**WORK REQUIRED**:
Pull out every line of the items below that contains the string "magnifier", and copy each one unchanged.

**INFORMATION PROVIDED**:

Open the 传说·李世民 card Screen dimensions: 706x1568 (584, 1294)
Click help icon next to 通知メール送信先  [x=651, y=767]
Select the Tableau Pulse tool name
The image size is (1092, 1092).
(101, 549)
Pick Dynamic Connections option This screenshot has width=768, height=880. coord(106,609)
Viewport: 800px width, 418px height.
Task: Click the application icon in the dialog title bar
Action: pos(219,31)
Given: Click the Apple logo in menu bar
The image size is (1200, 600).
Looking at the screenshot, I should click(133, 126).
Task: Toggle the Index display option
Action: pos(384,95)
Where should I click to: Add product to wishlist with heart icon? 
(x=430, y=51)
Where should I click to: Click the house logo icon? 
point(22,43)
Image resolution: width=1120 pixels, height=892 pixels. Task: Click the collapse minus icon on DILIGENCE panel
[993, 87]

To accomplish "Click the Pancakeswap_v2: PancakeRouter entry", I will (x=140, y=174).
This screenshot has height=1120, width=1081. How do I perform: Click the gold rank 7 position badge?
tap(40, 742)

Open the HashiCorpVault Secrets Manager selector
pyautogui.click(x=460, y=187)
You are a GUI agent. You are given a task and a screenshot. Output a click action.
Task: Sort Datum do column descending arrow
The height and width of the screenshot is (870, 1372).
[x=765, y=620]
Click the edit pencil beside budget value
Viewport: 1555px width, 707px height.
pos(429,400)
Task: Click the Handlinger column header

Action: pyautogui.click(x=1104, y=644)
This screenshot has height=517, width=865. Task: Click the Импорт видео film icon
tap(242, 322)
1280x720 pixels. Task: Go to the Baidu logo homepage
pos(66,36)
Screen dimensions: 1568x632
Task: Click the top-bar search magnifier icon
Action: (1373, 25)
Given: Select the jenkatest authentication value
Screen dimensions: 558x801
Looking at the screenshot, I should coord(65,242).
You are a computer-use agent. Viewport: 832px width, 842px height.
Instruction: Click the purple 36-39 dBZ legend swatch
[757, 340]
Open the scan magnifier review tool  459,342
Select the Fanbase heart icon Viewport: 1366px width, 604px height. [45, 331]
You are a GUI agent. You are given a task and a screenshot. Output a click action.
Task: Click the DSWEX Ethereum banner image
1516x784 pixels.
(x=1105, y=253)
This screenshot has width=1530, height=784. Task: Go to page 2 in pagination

**FINISHED EXERCISE**:
Task: Click the top-bar search magnifier icon
Open the scan magnifier review tool  459,342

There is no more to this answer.